Tarea a realizar:
Continúa la reflexión sobre el ejemplo que dan los cristianos a partir de su última oración.

A partir de estas dos actitudes yo hago una pregunta: ¿La luz de Jesucristo, la luz del Evangelio, la luz de la Verdad, es una o es cambiante dependiendo de los actores involucrados? Si es realmente una sola, ¿por qué la mostramos matizada a los demás? Es doloroso ver cómo hay personas que no quieren saber del cristianismo gracias al ejemplo que damos los cristianos. Y, para muestra, el mismo Mahatma Gandhi dijo: “Yo sería cristiano si no fuera por los cristianos”, haciendo referencia que lo que habla nuestro Señor Jesucristo es lo ideal para la vida de todos los seres humanos, pero nosotros los seguidores mediocres suyos no damos ejemplo suficiente como para que los demás quieran seguirlo. Imagina a san Andrés, cuya fiesta celebramos hoy, que no haya ido adonde su hermano Simón (Pedro) a decirle “Hemos encontrado al Mesías” porque Pedro era muy terco y áspero y Andrés no le perdonaba eso.
El Señor te dice claramente que es inevitable que haya escándalos, es decir, errores tuyos que lleven a otros a tropezar o desviarse de las enseñanzas Suyas, pero aquel que los provoque a propósito tendrá una paga pésima que es comparable a desaparecer de la faz de la tierra atándose una piedra de molino al cuello y lanzándose al fondo del mar (cf. Lc. 17, 1-3a). Y cuando sabes que estás dejándote llevar por la ira, o cuando sabes que te dejas llevar por la ira o la venganza fácilmente, y no lo corriges, lo estás haciendo a propósito, porque es por omisión que caes en eso. Y eso lo dice con respecto de cómo debe ser tu actitud cuando eres tú quien falla. Similarmente te dice el Señor Jesucristo en ese mismo extracto del Evangelio que tu actitud debe ser de misericordia y perdón constantes cuando es tu hermano el que falla (cf. Lc. 17, 3b-4).

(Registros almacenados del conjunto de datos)
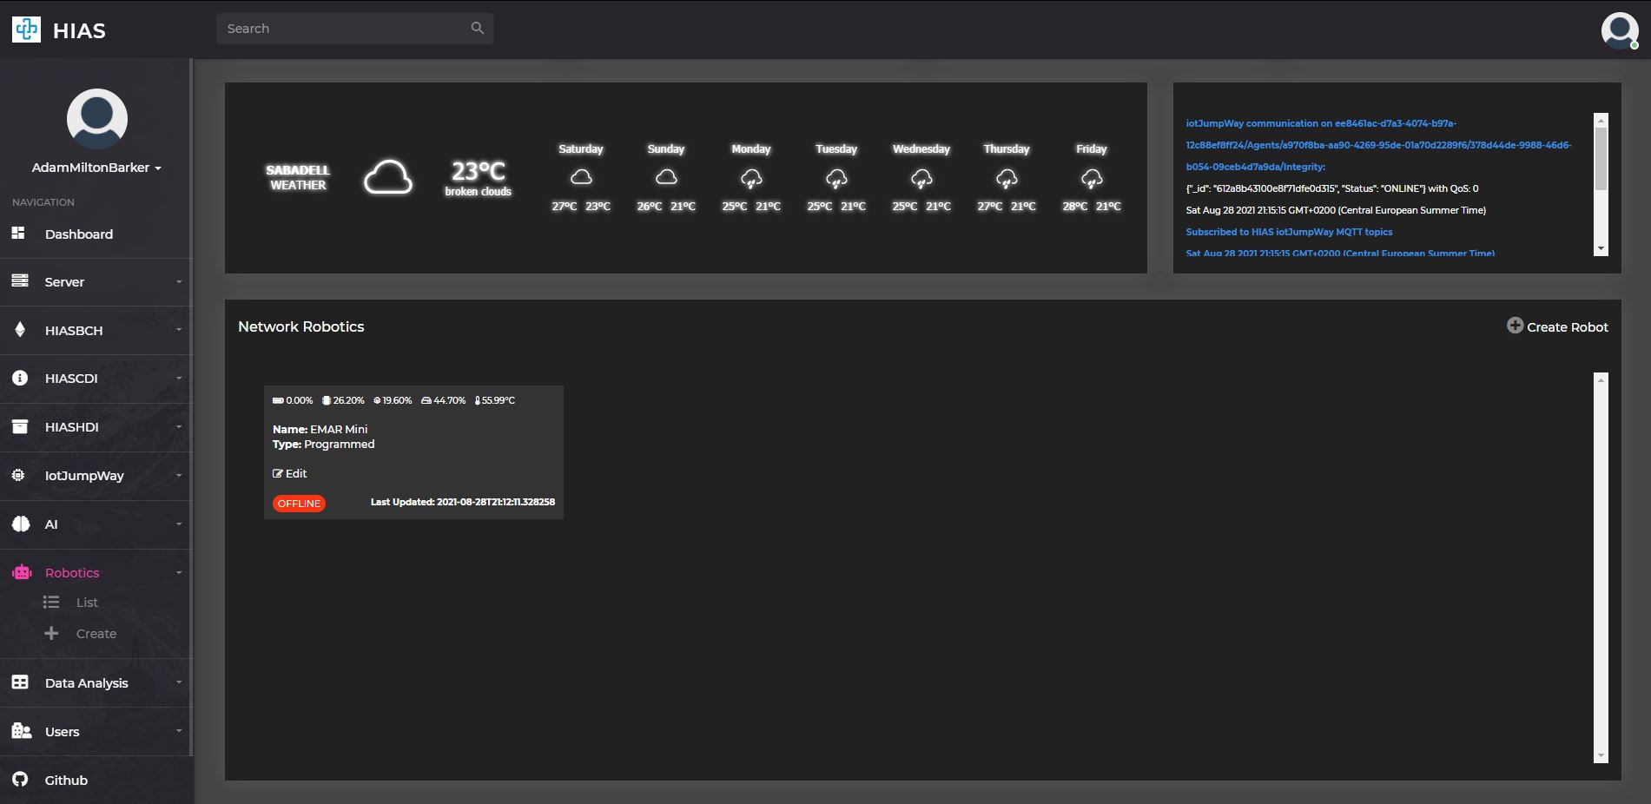Click the HIASBCH ethereum icon
The height and width of the screenshot is (804, 1651).
point(20,330)

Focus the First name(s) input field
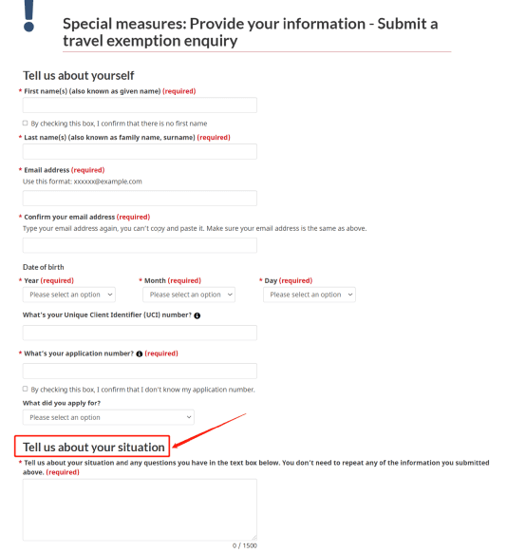140,105
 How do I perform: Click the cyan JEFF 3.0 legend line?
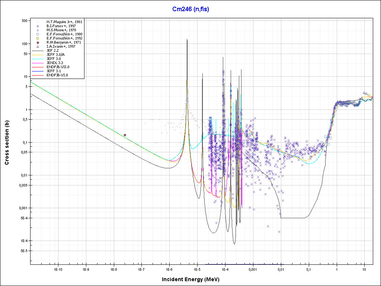click(x=38, y=59)
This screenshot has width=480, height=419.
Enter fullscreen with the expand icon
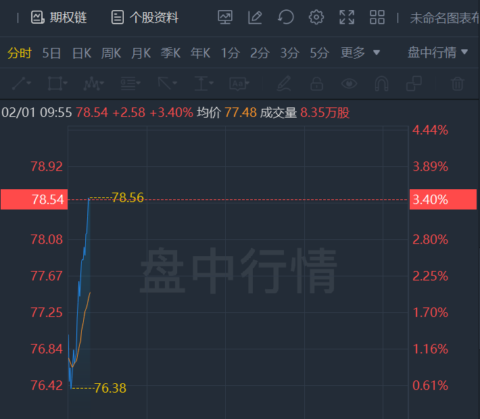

Respuesta:
Cambiar nuestra manera de pensar y de actuar con respecto de los errores de los demás es una manera excelente de prepararnos en este Adviento, tiempo de esperanza. De hecho, es un llamado constante de Dios el ser santos porque Él es santo. Nuestra esperanza es ser como Jesucristo en y por Jesucristo, y esta esperanza nos lleva a cambiar nuestras vidas. Si no lo hace, es porque no hemos conocido a Aquél en quien esperamos. Ya lo decía el papa Benedicto XVI en el rezo del ángelus del pasado Domingo: “Se podría decir que el hombres está vivo mientras espera, mientras que en su corazón viva la esperanza. Y de sus expectativas el hombre se reconoce: nuestra ‘estatura’ moral y espiritual se puede medir a partir de aquello que esperamos”. ¿Qué esperas tú para esperar en Quien debes esperar? Deberías clamar transparente ante Dios como lo haría san Agustín: “¡Ay de mí, Señor! ¡Ten misericordia de mí! Yo no te oculto mis llagas. Tú eres médico y yo estoy enfermo; Tú eres misericordioso y yo soy miserable. Toda mi esperanza estriba en tu muy grande misericordia. Dame lo que me pides y pídeme lo que quieras” (Confesiones, 10, 37) y así mismo escuchar a tus hermanos clamar a Dios a través de ti y tener misericordia con todos.